#### Work to complete
Copy out each line of the data that holds the word "agent".
○ ○ ○ ○ ○
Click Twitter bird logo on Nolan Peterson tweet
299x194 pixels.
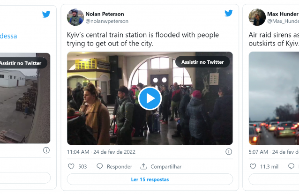(228, 14)
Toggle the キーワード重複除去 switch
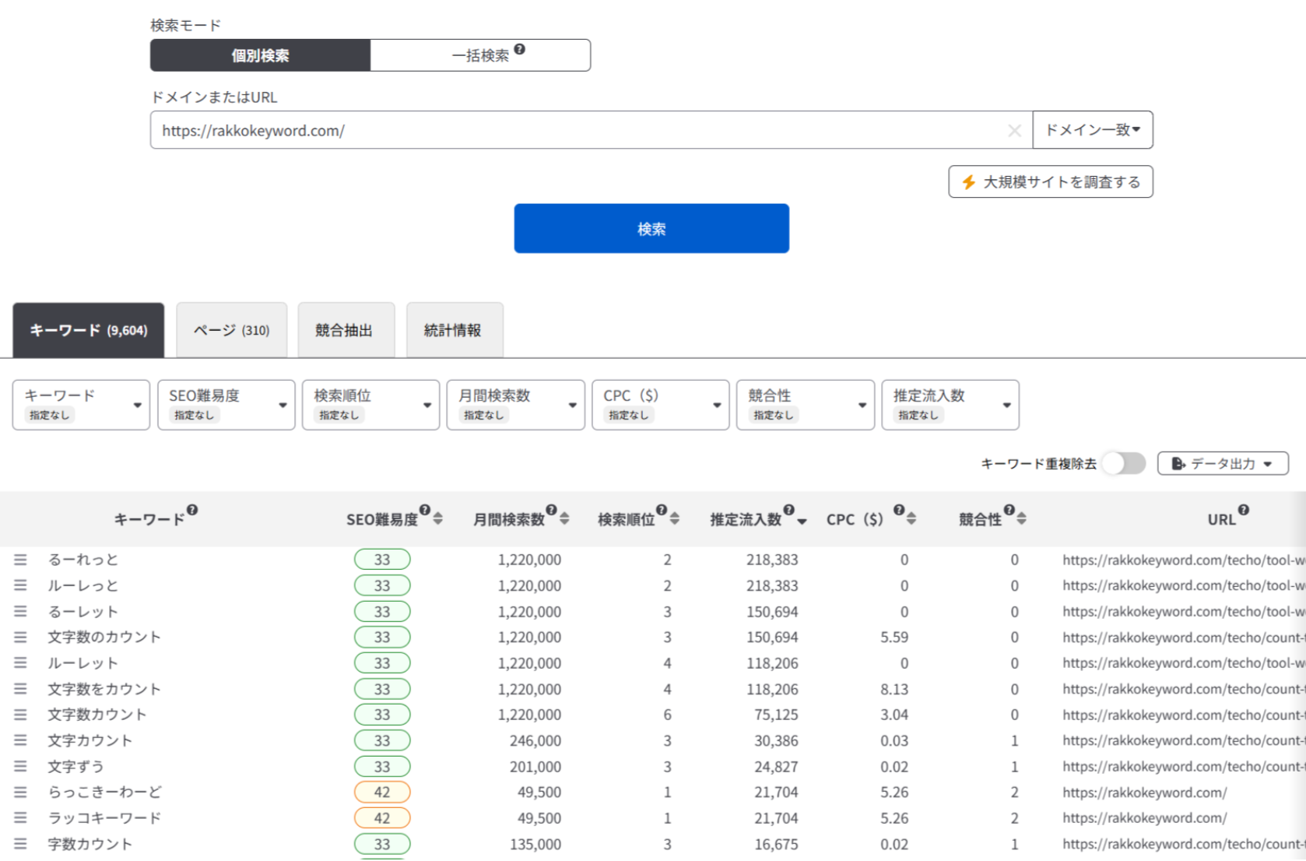The height and width of the screenshot is (861, 1306). pyautogui.click(x=1124, y=463)
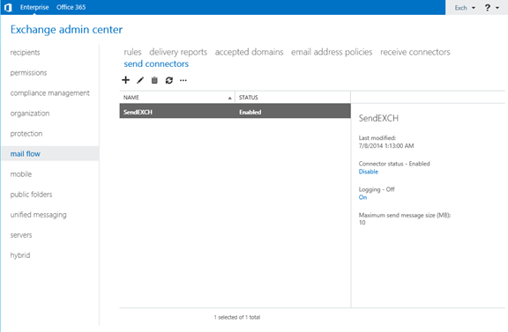Viewport: 508px width, 332px height.
Task: Click the trash can delete icon
Action: (x=154, y=80)
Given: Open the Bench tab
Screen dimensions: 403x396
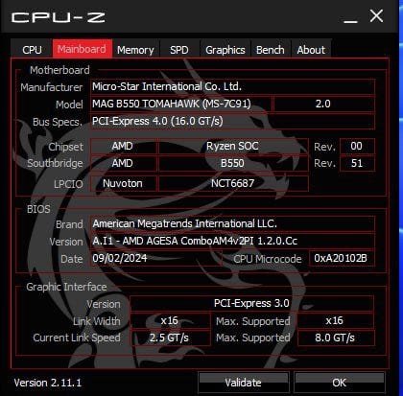Looking at the screenshot, I should click(271, 50).
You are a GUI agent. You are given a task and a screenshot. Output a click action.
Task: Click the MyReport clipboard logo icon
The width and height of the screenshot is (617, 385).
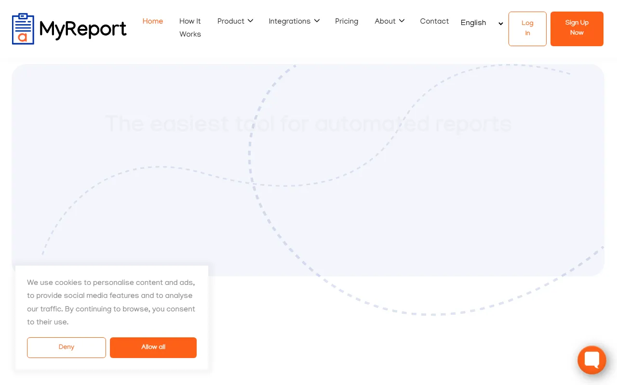[23, 28]

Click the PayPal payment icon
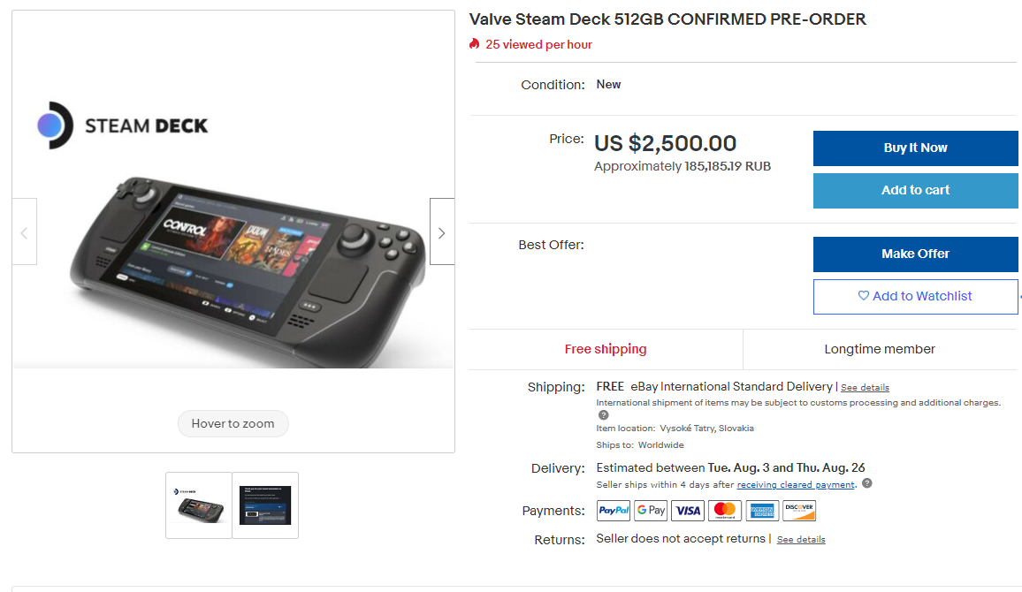(614, 511)
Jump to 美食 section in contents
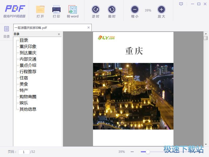This screenshot has width=209, height=157. point(24,84)
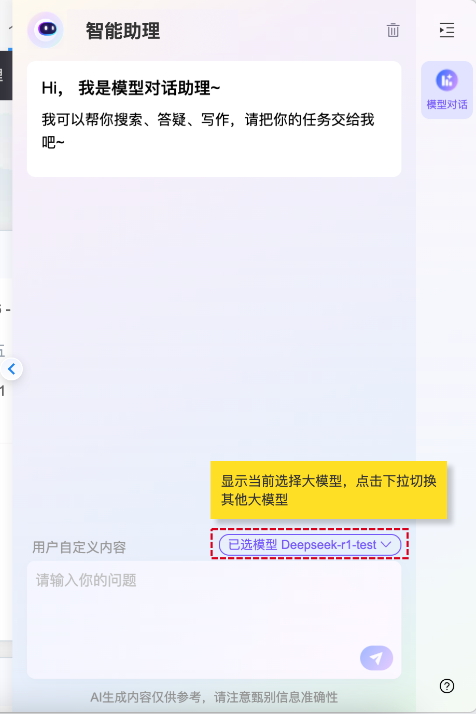Focus the 请输入你的问题 input box
The width and height of the screenshot is (476, 714).
[x=214, y=620]
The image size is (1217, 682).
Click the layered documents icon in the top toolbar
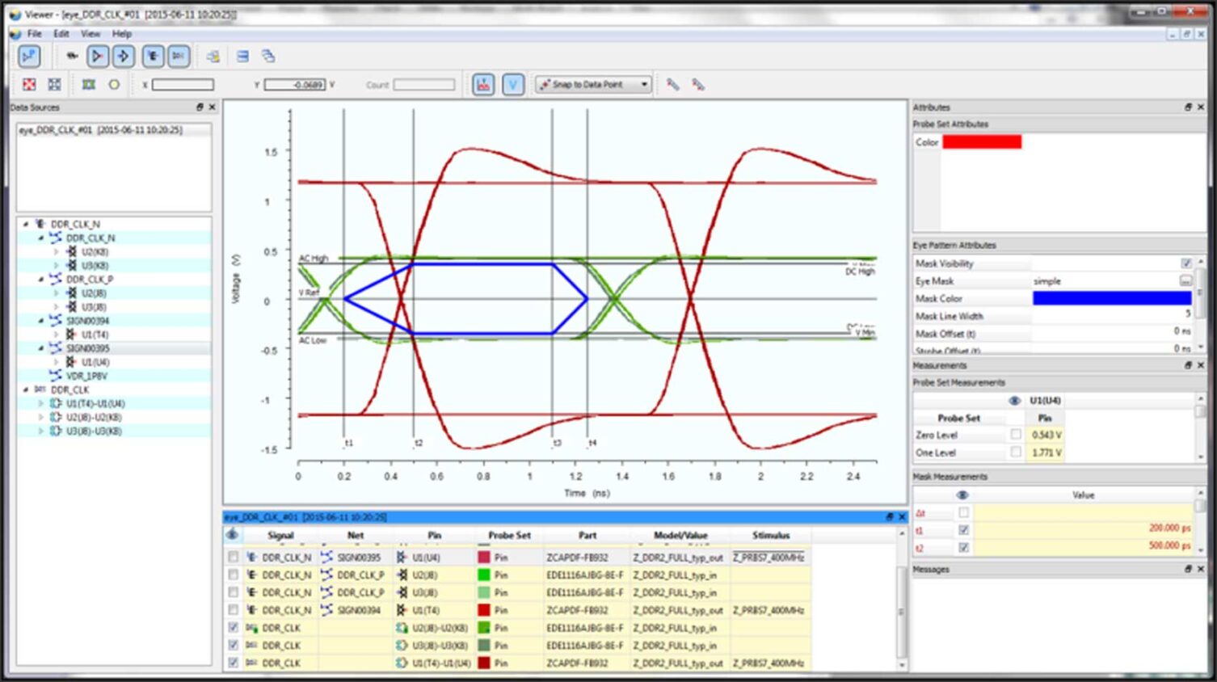click(268, 56)
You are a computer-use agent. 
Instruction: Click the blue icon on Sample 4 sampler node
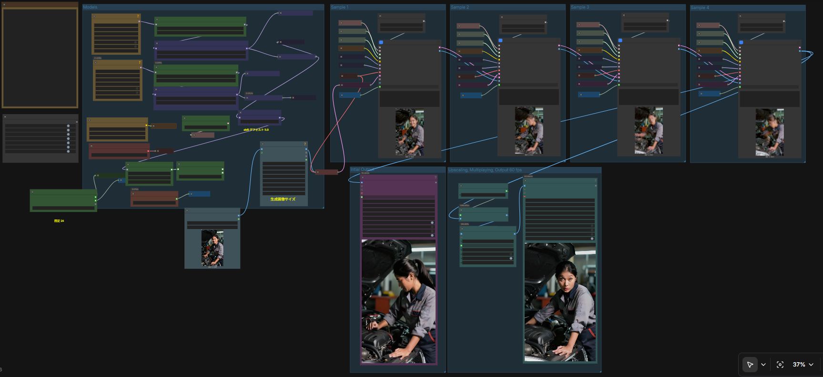(741, 42)
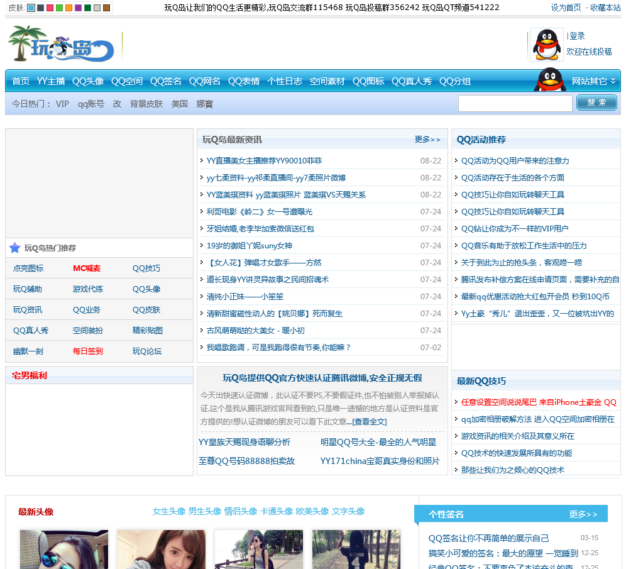Expand the 网站其它 dropdown menu

[593, 81]
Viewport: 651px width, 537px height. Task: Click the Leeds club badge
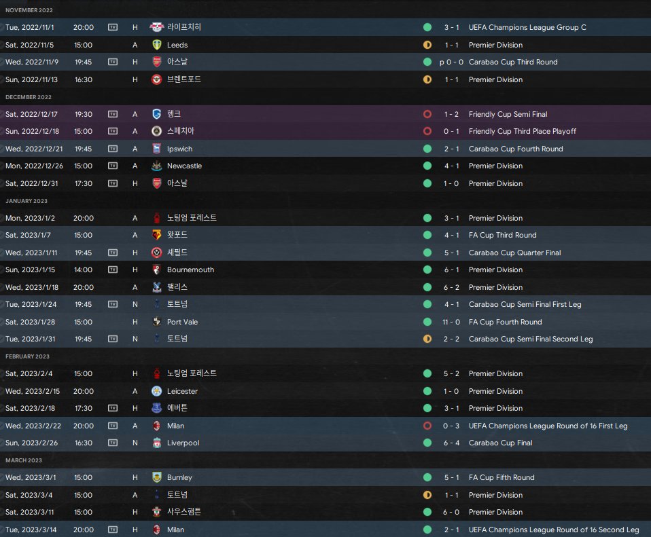(x=156, y=45)
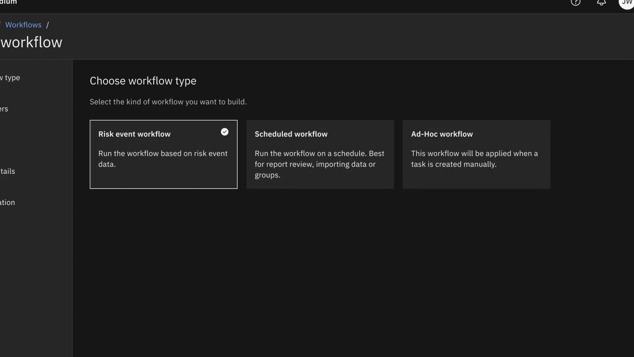Select the Scheduled workflow tile
This screenshot has width=634, height=357.
[320, 154]

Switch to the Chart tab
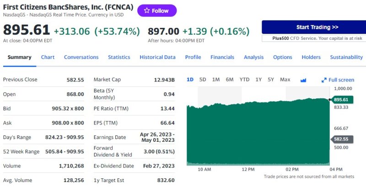tap(48, 57)
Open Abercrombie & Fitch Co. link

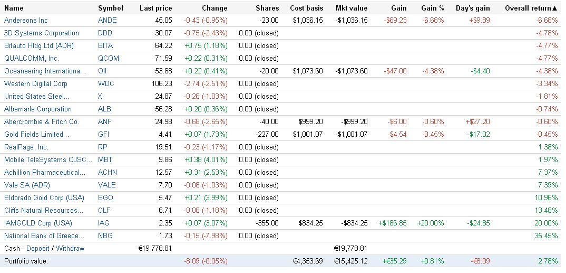(x=42, y=121)
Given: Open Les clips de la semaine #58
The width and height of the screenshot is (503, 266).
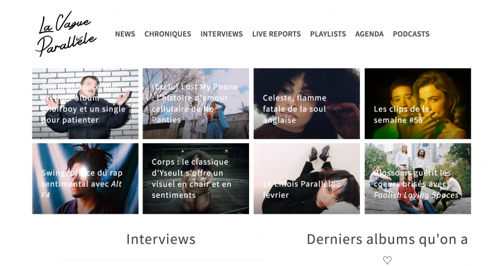Looking at the screenshot, I should pos(418,103).
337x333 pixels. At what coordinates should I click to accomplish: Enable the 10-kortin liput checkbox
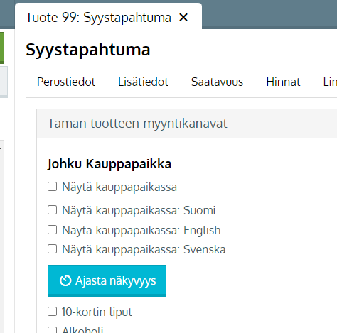coord(52,312)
○ ○ ○ ○ ○
#### Finished exercise
You are a GUI agent. You are given a task and a screenshot. Output a click action.
You are a computer-use agent. 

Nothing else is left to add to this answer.